Data extracted from a collection:
┄┄┄┄┄┄

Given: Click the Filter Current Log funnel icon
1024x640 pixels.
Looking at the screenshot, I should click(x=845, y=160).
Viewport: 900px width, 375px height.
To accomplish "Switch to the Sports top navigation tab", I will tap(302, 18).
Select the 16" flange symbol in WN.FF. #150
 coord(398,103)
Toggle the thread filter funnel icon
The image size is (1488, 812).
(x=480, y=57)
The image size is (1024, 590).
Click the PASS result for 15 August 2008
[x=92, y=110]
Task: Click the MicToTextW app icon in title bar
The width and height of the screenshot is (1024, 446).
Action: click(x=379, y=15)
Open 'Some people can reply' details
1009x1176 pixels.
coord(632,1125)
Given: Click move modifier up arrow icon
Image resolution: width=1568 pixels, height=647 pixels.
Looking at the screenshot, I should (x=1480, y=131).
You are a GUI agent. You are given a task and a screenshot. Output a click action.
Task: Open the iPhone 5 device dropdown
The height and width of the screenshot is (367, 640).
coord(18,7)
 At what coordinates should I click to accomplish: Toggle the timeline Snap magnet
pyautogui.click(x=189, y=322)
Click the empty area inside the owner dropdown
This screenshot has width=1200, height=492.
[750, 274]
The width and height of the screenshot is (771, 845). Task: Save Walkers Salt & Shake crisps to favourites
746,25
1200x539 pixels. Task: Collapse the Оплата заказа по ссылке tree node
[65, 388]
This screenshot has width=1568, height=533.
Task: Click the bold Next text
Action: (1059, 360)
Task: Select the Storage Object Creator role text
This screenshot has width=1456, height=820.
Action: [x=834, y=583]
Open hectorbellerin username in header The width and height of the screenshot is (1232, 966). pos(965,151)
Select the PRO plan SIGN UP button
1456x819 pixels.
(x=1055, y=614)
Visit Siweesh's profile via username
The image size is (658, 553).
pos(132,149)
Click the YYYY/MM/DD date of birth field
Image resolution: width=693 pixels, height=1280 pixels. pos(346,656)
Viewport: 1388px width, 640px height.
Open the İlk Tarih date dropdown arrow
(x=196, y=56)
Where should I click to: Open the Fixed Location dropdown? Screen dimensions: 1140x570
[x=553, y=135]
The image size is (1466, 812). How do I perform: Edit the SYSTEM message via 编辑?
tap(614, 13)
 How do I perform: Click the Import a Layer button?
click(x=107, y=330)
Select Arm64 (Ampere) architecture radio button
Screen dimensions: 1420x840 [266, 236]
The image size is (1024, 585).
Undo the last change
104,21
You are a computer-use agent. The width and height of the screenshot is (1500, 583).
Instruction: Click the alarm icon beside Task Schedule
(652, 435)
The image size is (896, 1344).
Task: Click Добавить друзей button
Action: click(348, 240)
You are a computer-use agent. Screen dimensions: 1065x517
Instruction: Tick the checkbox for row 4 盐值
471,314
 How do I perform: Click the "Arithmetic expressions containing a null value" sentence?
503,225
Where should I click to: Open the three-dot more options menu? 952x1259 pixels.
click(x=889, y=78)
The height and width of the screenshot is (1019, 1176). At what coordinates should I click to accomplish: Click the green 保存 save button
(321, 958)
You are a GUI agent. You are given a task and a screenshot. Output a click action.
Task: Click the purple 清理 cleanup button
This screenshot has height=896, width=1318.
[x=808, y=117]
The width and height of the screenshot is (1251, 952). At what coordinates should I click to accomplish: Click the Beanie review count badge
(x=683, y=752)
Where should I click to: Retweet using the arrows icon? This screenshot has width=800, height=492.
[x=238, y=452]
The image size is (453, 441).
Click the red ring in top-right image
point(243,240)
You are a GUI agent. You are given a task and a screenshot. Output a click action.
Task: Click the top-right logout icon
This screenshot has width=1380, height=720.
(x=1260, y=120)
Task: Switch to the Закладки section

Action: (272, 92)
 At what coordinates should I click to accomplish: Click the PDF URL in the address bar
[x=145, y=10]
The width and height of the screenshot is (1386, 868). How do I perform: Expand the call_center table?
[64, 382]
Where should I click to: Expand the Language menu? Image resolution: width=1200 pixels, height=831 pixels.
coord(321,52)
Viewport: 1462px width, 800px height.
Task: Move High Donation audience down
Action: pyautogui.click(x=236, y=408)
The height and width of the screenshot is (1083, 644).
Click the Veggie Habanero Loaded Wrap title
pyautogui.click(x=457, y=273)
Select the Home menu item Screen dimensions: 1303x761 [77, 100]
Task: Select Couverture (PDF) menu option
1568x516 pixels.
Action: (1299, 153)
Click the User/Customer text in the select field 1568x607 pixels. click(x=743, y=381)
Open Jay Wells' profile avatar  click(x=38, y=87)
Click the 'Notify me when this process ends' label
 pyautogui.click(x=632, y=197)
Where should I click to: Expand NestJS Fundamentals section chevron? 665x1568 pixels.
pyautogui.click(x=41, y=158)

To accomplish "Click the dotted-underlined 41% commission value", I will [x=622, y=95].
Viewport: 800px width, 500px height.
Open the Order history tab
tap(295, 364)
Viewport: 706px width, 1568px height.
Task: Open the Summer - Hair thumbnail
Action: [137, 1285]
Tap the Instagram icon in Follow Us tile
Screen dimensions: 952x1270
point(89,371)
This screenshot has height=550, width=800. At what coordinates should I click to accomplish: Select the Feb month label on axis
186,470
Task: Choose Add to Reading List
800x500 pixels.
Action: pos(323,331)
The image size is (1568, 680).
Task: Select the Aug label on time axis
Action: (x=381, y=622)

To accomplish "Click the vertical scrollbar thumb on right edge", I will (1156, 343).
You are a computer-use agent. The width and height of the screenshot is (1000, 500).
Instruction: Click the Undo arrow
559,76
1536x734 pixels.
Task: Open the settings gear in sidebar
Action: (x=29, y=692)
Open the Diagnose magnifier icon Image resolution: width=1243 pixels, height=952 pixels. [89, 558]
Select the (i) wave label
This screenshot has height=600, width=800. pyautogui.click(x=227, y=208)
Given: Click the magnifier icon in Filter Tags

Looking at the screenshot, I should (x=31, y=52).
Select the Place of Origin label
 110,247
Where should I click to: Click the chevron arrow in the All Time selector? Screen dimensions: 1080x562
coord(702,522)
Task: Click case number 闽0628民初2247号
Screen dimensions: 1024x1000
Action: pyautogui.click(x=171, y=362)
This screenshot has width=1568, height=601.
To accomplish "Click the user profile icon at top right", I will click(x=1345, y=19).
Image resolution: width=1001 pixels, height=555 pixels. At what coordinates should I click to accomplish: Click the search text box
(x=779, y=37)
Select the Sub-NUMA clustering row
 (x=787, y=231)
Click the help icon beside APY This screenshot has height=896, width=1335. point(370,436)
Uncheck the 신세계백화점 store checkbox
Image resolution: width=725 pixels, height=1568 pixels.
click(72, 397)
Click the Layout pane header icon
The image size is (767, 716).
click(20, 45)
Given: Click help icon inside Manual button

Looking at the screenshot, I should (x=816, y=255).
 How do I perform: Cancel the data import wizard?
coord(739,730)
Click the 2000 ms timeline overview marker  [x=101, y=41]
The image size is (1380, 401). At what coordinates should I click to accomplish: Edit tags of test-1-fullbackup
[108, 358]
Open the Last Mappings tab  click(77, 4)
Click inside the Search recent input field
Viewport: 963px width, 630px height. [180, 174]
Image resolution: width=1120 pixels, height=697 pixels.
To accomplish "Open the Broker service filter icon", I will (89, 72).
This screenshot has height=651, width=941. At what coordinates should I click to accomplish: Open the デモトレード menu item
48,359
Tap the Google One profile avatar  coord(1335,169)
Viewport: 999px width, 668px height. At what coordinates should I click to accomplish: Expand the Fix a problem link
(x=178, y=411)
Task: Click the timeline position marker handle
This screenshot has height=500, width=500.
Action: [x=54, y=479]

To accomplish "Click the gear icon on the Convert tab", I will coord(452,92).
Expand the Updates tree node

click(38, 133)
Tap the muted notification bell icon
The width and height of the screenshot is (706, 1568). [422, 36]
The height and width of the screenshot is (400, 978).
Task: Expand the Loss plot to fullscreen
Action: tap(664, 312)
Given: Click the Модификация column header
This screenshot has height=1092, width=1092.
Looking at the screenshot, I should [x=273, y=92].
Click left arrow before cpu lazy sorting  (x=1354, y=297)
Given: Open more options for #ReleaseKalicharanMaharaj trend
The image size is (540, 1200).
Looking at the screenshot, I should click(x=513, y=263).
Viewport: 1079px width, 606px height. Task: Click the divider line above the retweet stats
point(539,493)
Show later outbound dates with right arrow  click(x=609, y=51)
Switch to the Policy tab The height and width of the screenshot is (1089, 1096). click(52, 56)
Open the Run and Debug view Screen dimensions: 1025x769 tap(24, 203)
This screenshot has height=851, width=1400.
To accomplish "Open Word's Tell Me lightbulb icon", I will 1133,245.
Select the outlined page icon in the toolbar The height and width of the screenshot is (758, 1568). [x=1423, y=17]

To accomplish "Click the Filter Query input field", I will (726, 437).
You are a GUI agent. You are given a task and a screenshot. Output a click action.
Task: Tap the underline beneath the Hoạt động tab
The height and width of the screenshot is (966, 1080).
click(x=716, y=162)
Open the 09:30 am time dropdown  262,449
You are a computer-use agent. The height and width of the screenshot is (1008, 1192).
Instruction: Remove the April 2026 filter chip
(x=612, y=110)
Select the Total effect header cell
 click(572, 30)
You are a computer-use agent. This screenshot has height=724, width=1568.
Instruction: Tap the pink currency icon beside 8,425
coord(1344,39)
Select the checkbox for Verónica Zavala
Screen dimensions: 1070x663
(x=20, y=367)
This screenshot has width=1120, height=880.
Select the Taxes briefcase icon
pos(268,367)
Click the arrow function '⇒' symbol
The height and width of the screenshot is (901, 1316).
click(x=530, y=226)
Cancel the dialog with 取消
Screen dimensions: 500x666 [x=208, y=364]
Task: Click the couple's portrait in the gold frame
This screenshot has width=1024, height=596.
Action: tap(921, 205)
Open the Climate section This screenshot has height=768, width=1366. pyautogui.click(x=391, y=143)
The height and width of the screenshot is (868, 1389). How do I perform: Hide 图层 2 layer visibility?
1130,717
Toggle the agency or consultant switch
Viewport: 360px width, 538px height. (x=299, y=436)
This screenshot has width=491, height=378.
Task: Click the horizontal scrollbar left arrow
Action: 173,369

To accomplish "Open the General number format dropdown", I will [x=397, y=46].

┄┄┄┄┄┄

**Task**
Where the data above reaches the line holding "Where should I click to: Expand the", begin printing, and stop after the line holding "Viewport: 800px width, 500px height.". Each line must be reproduced exactly, with nothing else added.

**Solution for this exercise**
Where should I click to: Expand the Language menu? Image resolution: width=1200 pixels, height=831 pixels.
coord(321,52)
Viewport: 1462px width, 800px height.
Task: Move High Donation audience down
Action: pyautogui.click(x=236, y=408)
The height and width of the screenshot is (1083, 644).
Click the Veggie Habanero Loaded Wrap title
pyautogui.click(x=457, y=273)
Select the Home menu item Screen dimensions: 1303x761 [77, 100]
Task: Select Couverture (PDF) menu option
1568x516 pixels.
Action: (1299, 153)
Click the User/Customer text in the select field 1568x607 pixels. click(x=743, y=381)
Open Jay Wells' profile avatar  click(x=38, y=87)
Click the 'Notify me when this process ends' label
 pyautogui.click(x=632, y=197)
Where should I click to: Expand NestJS Fundamentals section chevron? 665x1568 pixels.
pyautogui.click(x=41, y=158)

To accomplish "Click the dotted-underlined 41% commission value", I will [x=622, y=95].
Viewport: 800px width, 500px height.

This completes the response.